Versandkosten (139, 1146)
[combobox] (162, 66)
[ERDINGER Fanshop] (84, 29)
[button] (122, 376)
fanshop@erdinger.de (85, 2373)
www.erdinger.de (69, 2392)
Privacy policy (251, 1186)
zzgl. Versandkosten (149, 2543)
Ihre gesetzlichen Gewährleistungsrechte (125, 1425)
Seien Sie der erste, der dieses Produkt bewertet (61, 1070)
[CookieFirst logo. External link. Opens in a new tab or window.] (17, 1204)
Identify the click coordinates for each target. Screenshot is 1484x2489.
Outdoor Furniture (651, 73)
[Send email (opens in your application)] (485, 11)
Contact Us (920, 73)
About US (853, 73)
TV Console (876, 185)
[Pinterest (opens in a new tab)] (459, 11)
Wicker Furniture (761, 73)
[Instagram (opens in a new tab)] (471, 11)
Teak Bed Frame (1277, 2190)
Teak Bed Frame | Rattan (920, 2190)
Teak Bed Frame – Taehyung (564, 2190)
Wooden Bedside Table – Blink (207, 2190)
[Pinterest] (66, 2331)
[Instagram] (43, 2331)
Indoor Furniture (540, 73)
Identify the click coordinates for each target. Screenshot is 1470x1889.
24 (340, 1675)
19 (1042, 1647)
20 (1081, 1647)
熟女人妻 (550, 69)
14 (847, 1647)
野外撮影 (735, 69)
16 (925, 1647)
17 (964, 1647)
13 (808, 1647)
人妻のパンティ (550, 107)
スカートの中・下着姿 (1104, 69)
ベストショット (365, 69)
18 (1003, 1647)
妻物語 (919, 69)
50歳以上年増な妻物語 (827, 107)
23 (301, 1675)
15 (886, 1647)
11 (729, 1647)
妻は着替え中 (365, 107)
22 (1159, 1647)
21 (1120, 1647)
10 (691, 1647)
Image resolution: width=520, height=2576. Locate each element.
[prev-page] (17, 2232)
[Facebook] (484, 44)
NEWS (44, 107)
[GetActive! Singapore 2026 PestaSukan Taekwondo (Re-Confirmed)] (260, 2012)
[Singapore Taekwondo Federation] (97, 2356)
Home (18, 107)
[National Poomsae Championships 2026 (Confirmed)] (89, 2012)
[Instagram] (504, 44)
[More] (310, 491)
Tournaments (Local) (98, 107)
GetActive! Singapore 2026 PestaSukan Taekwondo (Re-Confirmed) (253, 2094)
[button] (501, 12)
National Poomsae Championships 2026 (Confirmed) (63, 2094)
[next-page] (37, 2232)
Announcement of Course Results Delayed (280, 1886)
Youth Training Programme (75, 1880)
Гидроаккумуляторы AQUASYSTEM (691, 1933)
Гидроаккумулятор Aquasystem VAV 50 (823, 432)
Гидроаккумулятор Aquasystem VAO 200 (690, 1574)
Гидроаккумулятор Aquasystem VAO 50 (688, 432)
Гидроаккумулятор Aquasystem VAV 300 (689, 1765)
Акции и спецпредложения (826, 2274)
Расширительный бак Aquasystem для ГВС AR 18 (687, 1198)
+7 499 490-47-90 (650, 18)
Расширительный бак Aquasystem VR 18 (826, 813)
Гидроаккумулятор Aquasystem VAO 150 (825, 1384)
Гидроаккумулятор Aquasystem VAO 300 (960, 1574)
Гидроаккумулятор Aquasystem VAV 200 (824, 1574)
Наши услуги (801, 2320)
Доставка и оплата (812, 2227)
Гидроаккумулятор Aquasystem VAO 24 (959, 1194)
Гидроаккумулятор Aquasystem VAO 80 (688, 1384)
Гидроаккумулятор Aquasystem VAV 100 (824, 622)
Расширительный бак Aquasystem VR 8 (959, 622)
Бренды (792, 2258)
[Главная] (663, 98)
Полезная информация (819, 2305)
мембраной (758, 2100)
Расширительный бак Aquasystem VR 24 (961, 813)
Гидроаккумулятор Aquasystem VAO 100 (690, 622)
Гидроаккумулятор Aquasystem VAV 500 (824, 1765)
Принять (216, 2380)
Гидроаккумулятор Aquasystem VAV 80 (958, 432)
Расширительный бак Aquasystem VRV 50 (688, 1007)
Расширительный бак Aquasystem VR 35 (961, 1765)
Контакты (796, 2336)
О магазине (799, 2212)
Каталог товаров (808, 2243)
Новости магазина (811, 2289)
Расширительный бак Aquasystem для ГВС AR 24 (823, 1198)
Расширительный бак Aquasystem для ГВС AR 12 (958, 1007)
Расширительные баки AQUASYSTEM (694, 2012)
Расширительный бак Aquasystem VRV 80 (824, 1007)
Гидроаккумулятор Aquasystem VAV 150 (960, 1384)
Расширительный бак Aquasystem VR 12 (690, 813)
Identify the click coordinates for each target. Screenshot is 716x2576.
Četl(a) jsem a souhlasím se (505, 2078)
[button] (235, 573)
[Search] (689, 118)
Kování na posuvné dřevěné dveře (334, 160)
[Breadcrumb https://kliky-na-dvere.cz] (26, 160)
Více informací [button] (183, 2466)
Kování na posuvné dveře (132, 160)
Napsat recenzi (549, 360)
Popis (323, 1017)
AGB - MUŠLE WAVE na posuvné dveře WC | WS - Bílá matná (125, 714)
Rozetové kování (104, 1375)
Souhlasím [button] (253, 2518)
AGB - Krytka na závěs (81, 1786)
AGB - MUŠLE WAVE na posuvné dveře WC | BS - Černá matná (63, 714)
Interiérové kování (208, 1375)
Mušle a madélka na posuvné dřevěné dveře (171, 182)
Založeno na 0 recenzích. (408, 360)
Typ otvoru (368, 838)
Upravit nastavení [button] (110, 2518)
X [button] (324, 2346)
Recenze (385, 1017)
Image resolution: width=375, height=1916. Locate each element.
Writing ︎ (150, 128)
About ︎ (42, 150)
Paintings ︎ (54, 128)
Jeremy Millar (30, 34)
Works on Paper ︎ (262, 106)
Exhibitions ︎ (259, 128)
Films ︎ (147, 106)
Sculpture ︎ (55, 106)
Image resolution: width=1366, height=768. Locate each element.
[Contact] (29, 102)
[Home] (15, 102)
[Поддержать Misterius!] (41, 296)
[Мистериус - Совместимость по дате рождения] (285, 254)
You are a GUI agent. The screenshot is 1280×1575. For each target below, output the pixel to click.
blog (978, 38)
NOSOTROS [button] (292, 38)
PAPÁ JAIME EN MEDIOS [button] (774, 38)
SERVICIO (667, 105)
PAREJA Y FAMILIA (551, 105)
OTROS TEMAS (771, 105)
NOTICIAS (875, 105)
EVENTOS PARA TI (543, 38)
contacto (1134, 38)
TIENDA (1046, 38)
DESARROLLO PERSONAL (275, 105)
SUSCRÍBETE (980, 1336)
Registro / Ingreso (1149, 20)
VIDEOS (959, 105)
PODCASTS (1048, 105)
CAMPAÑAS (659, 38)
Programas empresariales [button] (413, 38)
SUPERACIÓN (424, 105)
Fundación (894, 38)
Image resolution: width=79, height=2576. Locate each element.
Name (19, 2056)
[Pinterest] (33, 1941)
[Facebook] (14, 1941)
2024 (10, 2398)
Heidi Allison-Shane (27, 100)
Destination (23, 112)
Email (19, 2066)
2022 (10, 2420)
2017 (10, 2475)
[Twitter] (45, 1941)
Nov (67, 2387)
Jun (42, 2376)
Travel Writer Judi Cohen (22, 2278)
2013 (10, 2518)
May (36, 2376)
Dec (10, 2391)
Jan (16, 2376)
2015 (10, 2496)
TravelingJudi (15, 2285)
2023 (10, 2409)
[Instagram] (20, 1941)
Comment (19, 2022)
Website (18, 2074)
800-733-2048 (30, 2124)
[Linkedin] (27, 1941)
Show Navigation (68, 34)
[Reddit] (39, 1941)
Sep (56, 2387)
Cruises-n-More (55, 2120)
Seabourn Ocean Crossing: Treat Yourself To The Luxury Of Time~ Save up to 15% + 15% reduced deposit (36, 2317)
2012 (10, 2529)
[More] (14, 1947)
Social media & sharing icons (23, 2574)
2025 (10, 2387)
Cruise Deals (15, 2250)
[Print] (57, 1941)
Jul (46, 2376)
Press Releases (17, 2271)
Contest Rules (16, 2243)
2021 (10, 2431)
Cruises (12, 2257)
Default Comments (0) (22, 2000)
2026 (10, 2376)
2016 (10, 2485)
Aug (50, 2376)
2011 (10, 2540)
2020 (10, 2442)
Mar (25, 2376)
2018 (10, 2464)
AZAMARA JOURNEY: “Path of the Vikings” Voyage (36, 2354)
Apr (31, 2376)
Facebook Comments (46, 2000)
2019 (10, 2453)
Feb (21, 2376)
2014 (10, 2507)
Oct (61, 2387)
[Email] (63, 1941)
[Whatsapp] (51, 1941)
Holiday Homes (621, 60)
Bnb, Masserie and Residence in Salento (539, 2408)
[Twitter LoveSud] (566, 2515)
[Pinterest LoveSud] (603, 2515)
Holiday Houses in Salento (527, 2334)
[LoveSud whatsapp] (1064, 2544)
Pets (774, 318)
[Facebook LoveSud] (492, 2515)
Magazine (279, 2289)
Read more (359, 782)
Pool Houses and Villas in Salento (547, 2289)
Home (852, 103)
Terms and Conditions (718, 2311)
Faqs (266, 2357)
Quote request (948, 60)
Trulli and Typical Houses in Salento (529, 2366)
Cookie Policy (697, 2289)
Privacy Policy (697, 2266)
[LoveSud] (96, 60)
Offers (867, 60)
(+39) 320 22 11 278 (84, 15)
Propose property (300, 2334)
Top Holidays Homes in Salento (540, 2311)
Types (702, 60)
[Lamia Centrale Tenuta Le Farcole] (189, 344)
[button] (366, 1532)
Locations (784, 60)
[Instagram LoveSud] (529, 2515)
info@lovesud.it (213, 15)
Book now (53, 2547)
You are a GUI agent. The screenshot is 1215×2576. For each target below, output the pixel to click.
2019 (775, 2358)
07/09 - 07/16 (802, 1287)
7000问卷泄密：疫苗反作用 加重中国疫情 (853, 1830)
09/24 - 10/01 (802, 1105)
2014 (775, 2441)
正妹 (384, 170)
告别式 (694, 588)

===============

## [Exercise requirements]
Every line from the line containing "Více informací [button] (183, 2466)" through the line containing "Interiérové kování (208, 1375)" in the records above must be retyped exactly. Leave out the rest.

## [Solution for this exercise]
Více informací [button] (183, 2466)
Kování na posuvné dveře (132, 160)
Napsat recenzi (549, 360)
Popis (323, 1017)
AGB - MUŠLE WAVE na posuvné dveře WC | WS - Bílá matná (125, 714)
Rozetové kování (104, 1375)
Souhlasím [button] (253, 2518)
AGB - Krytka na závěs (81, 1786)
AGB - MUŠLE WAVE na posuvné dveře WC | BS - Černá matná (63, 714)
Interiérové kování (208, 1375)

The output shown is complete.